— Start of DATA EXTRACT —
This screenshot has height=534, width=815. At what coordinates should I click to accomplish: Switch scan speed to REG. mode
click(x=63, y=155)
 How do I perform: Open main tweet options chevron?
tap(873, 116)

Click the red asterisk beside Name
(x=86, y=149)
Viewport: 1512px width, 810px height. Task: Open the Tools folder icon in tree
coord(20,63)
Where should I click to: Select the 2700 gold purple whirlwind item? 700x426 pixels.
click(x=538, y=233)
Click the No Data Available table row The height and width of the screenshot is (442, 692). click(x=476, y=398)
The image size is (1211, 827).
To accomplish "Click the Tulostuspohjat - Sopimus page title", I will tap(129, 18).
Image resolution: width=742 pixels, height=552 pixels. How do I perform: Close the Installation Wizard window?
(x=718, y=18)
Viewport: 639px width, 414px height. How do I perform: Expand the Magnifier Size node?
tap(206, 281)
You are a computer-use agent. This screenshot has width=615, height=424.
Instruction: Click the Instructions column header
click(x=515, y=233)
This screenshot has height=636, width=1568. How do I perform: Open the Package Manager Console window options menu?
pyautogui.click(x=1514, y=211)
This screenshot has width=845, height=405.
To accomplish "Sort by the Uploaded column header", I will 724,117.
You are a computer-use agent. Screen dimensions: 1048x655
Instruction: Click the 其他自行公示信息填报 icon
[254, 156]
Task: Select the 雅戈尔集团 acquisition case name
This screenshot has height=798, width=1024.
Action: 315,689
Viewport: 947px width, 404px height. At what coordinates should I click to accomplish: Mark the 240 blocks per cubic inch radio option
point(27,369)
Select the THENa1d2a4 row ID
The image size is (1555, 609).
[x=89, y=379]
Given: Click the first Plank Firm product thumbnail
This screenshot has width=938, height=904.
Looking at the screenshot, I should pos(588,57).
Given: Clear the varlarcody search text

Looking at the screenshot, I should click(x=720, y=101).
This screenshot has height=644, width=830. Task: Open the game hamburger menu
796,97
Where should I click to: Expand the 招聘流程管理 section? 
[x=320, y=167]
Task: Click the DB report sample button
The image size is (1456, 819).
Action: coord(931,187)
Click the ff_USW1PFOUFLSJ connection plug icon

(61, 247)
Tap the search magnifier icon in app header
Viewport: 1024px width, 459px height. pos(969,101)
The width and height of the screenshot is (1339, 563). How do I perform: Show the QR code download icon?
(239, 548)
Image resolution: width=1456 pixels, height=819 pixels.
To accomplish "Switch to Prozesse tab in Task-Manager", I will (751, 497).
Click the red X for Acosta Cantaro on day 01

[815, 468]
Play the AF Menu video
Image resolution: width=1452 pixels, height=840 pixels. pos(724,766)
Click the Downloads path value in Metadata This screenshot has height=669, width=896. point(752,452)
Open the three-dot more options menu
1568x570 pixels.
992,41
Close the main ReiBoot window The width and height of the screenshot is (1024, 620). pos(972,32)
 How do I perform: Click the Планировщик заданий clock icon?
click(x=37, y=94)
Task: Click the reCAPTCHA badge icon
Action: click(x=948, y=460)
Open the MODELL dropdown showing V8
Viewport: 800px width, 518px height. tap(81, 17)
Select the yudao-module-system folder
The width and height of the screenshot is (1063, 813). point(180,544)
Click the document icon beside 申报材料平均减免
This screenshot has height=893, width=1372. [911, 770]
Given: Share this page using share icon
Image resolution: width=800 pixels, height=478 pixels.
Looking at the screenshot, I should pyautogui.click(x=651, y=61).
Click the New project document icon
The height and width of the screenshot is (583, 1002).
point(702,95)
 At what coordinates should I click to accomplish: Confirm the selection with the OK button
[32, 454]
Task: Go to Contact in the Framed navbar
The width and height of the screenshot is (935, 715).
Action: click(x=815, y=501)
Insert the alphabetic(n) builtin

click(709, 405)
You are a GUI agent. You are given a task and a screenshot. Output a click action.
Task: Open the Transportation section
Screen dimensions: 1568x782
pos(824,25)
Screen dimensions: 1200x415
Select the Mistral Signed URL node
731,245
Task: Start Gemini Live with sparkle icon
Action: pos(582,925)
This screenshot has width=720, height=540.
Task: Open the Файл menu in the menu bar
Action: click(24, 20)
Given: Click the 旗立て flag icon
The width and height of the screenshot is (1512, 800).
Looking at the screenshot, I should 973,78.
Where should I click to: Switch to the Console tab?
— End of DATA EXTRACT —
◆ REQUIRED WORK: Turn the source data into a JSON list of strings, one string per line, leaving out the blank lines.

◆ REPLY TO THE EXERCISE:
[
  "This screenshot has height=534, width=815. At what coordinates should I click to accomplish: Switch scan speed to REG. mode",
  "click(x=63, y=155)",
  " How do I perform: Open main tweet options chevron?",
  "tap(873, 116)",
  "Click the red asterisk beside Name",
  "(x=86, y=149)",
  "Viewport: 1512px width, 810px height. Task: Open the Tools folder icon in tree",
  "coord(20,63)",
  "Where should I click to: Select the 2700 gold purple whirlwind item? 700x426 pixels.",
  "click(x=538, y=233)",
  "Click the No Data Available table row The height and width of the screenshot is (442, 692). click(x=476, y=398)",
  "The image size is (1211, 827).",
  "To accomplish \"Click the Tulostuspohjat - Sopimus page title\", I will tap(129, 18).",
  "Image resolution: width=742 pixels, height=552 pixels. How do I perform: Close the Installation Wizard window?",
  "(x=718, y=18)",
  "Viewport: 639px width, 414px height. How do I perform: Expand the Magnifier Size node?",
  "tap(206, 281)",
  "You are a computer-use agent. This screenshot has width=615, height=424.",
  "Instruction: Click the Instructions column header",
  "click(x=515, y=233)",
  "This screenshot has height=636, width=1568. How do I perform: Open the Package Manager Console window options menu?",
  "pyautogui.click(x=1514, y=211)",
  "This screenshot has width=845, height=405.",
  "To accomplish \"Sort by the Uploaded column header\", I will 724,117.",
  "You are a computer-use agent. Screen dimensions: 1048x655",
  "Instruction: Click the 其他自行公示信息填报 icon",
  "[254, 156]",
  "Task: Select the 雅戈尔集团 acquisition case name",
  "This screenshot has height=798, width=1024.",
  "Action: 315,689",
  "Viewport: 947px width, 404px height. At what coordinates should I click to accomplish: Mark the 240 blocks per cubic inch radio option",
  "point(27,369)",
  "Select the THENa1d2a4 row ID",
  "The image size is (1555, 609).",
  "[x=89, y=379]",
  "Given: Click the first Plank Firm product thumbnail",
  "This screenshot has width=938, height=904.",
  "Looking at the screenshot, I should pos(588,57).",
  "Given: Clear the varlarcody search text",
  "Looking at the screenshot, I should click(x=720, y=101).",
  "This screenshot has height=644, width=830. Task: Open the game hamburger menu",
  "796,97",
  "Where should I click to: Expand the 招聘流程管理 section? ",
  "[x=320, y=167]",
  "Task: Click the DB report sample button",
  "The image size is (1456, 819).",
  "Action: coord(931,187)",
  "Click the ff_USW1PFOUFLSJ connection plug icon",
  "(61, 247)",
  "Tap the search magnifier icon in app header",
  "Viewport: 1024px width, 459px height. pos(969,101)",
  "The width and height of the screenshot is (1339, 563). How do I perform: Show the QR code download icon?",
  "(239, 548)",
  "Image resolution: width=1456 pixels, height=819 pixels.",
  "To accomplish \"Switch to Prozesse tab in Task-Manager\", I will (751, 497).",
  "Click the red X for Acosta Cantaro on day 01",
  "[815, 468]",
  "Play the AF Menu video",
  "Image resolution: width=1452 pixels, height=840 pixels. pos(724,766)",
  "Click the Downloads path value in Metadata This screenshot has height=669, width=896. point(752,452)",
  "Open the three-dot more options menu",
  "1568x570 pixels.",
  "992,41",
  "Close the main ReiBoot window The width and height of the screenshot is (1024, 620). pos(972,32)",
  " How do I perform: Click the Планировщик заданий clock icon?",
  "click(x=37, y=94)",
  "Task: Click the reCAPTCHA badge icon",
  "Action: click(x=948, y=460)",
  "Open the MODELL dropdown showing V8",
  "Viewport: 800px width, 518px height. tap(81, 17)",
  "Select the yudao-module-system folder",
  "The width and height of the screenshot is (1063, 813). point(180,544)",
  "Click the document icon beside 申报材料平均减免",
  "This screenshot has height=893, width=1372. [911, 770]",
  "Given: Share this page using share icon",
  "Image resolution: width=800 pixels, height=478 pixels.",
  "Looking at the screenshot, I should pyautogui.click(x=651, y=61).",
  "Click the New project document icon",
  "The height and width of the screenshot is (583, 1002).",
  "point(702,95)",
  " At what coordinates should I click to accomplish: Confirm the selection with the OK button",
  "[32, 454]",
  "Task: Go to Contact in the Framed navbar",
  "The width and height of the screenshot is (935, 715).",
  "Action: click(x=815, y=501)",
  "Insert the alphabetic(n) builtin",
  "click(709, 405)",
  "You are a GUI agent. You are given a task and a screenshot. Output a click action.",
  "Task: Open the Transportation section",
  "Screen dimensions: 1568x782",
  "pos(824,25)",
  "Screen dimensions: 1200x415",
  "Select the Mistral Signed URL node",
  "731,245",
  "Task: Start Gemini Live with sparkle icon",
  "Action: pos(582,925)",
  "This screenshot has width=720, height=540.",
  "Task: Open the Файл menu in the menu bar",
  "Action: click(24, 20)",
  "Given: Click the 旗立て flag icon",
  "The width and height of the screenshot is (1512, 800).",
  "Looking at the screenshot, I should 973,78.",
  "Where should I click to: Switch to the Console tab?"
]